▶ [Trecho de origem]:

<<<<

Mais PT, menos Centrão: Natália Bonavides
defende esquerda que não esconde o que pensa - ‘temos que reencantar’
A esquerda precisa se reconectar com
a defesa da classe trabalhadora, sem se descaracterizar nem fragmentar pautas
sociais. A avaliação é da deputada federal Natália Bonavides, do PT, que chegou
ao segundo turno na disputa pela prefeitura de Natal, capital do Rio Grande do
Norte, mas foi derrotada.
Para ela, este
realinhamento é um dos caminhos para “reencantar” os eleitores e superar uma
extrema direita que joga duro e desrespeita as regras.
No início da campanha,
as pesquisas eleitorais apontavam Natália em terceiro lugar, com, no máximo,
15% das intenções de voto. Em alguns levantamentos, ela não chegava aos 7%.
O cenário na capital
do Rio Grande do Norte não costuma ser bom para um partido de esquerda. Natal é
conhecida por ser uma cidade conservadora, onde os candidatos do PT poucas
vezes obtiveram mais que 30% dos votos e há quase 30 anos não chegavam sequer ao
segundo turno.
Bonavides não ganhou
este ano, mas seu desempenho na campanha foi surpreendente. Ela conseguiu
chegar ao segundo turno e conquistou mais de 44% dos votos, mesmo
enfrentando violência política e
tendo contra si veículos de comunicação tradicionais do estado e a máquina da prefeitura, já que o
atual prefeito Álvaro Dias, do PSDB, se uniu ao candidato Paulinho Freire, do
União Brasil.

>>>>

▶ [Tarefa proposta 1]: Que porcentagem dos votos Natália Bonavides conquistou no segundo turno, segundo a reportagem sobre a eleição em Natal?
▶ [Tarefa proposta 2]: De acordo com a reportagem sobre a eleição em Natal, por que Natália Bonavides tinha a máquina da prefeitura contra si?
▶ [Tarefa proposta 3]: Escreva a continuação da reportagem sobre a eleição em Natal a partir da última frase apresentada.
As linhas não têm nenhum papel nesta parte.

▶ [Dados registrados]:
<<<<

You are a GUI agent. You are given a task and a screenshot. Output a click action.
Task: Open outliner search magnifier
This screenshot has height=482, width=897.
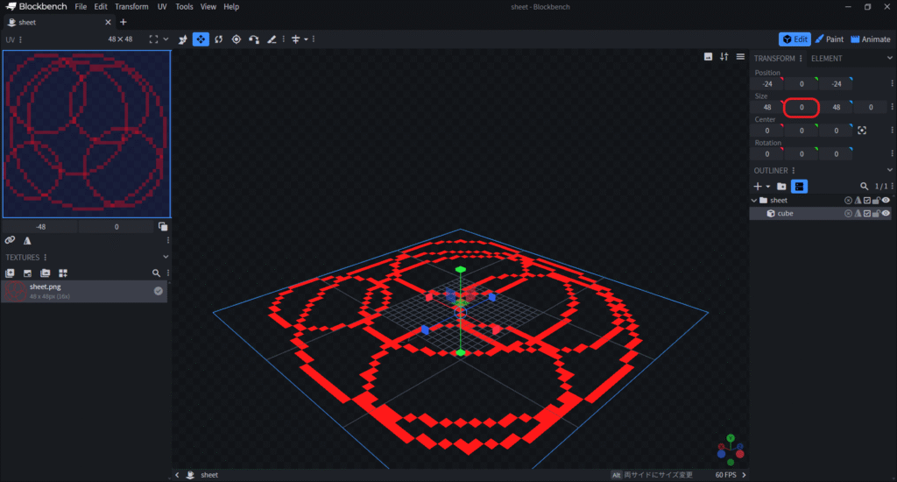[864, 187]
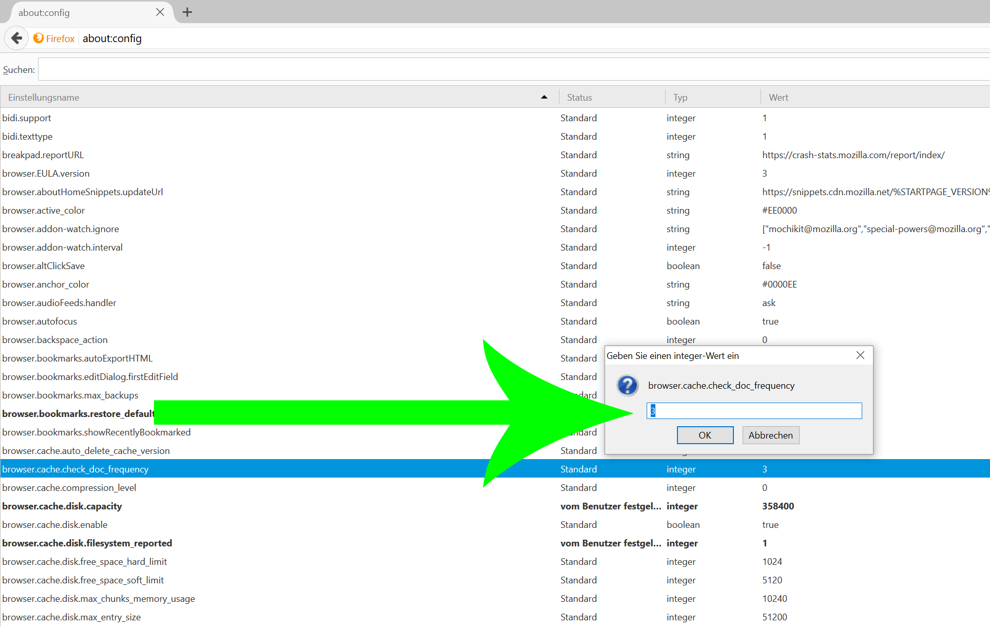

>>>>

▶ [Resposta do exercício 1]: Mais de 44% dos votos.

▶ [Resposta do exercício 2]: Porque o atual prefeito, Álvaro Dias, do PSDB, se uniu ao candidato Paulinho Freire, do União Brasil.

▶ [Resposta do exercício 3]:
“Uma derrota eleitoral
nem sempre significa uma derrota política. Abrimos um novo momento da disputa
política na cidade. E é importante destacar que usamos todos os símbolos [do
PT]. Usamos o vermelho, reafirmamos o partido, chamamos o presidente Lula e a
governadora Fátima para participar”, me disse Bonavides, em uma entrevista de
quase uma hora, a primeira que ela concedeu depois da eleição.
Essa não foi a única
campanha que a petista se destacou. Em 2022, ela foi a deputada federal mais votada no Rio Grande do Norte e a única mulher eleita, defendendo
pautas lidas como identitárias e ocupando espaço em uma bancada formada
principalmente por políticos do PL e do União Brasil.
Perguntei para Natália
Bonavides o que sua experiência ensina para outros candidatos da esquerda. Ela
destacou o formato da campanha, que foi essencialmente de rua, mas também com
uso das redes sociais. Citou, ainda, os bons desempenhos nos debates e as denúncias
constantes dos abusos de poder econômico, político e dos meios de comunicação
por parte dos seus oponentes.
Falou também que a
esquerda precisa ter nitidez do que defende, reafirmando sua posição ao lado da
classe trabalhadora, mas entendendo que ela é diversa. “Isso tem um potencial
muito maior de dialogar com a população do que abrir mão de mais pautas para ir
ao centro. Se nós só nos parecemos com o outro lado, não estaremos em vantagem
alguma”.
<><> Confira
os principais trechos da entrevista:
·
As pesquisas
eleitorais apontavam você em desvantagem, com percentual de intenção de voto
baixo no início da disputa, mas sua candidatura foi crescendo. Mesmo não tendo
ganhado, foi para o segundo turno e sua campanha se destacou. A que se deve
isso, na sua avaliação?
Natália
Bonavides – Nós tivemos uma conjunção de fatores.
O Partido dos Trabalhadores foi muito unido para a eleição; a minha atuação
como parlamentar expressou um posicionamento de defesa da classe trabalhadora,
dentro da sua diversidade; e foi uma campanha de muita proximidade com a
população.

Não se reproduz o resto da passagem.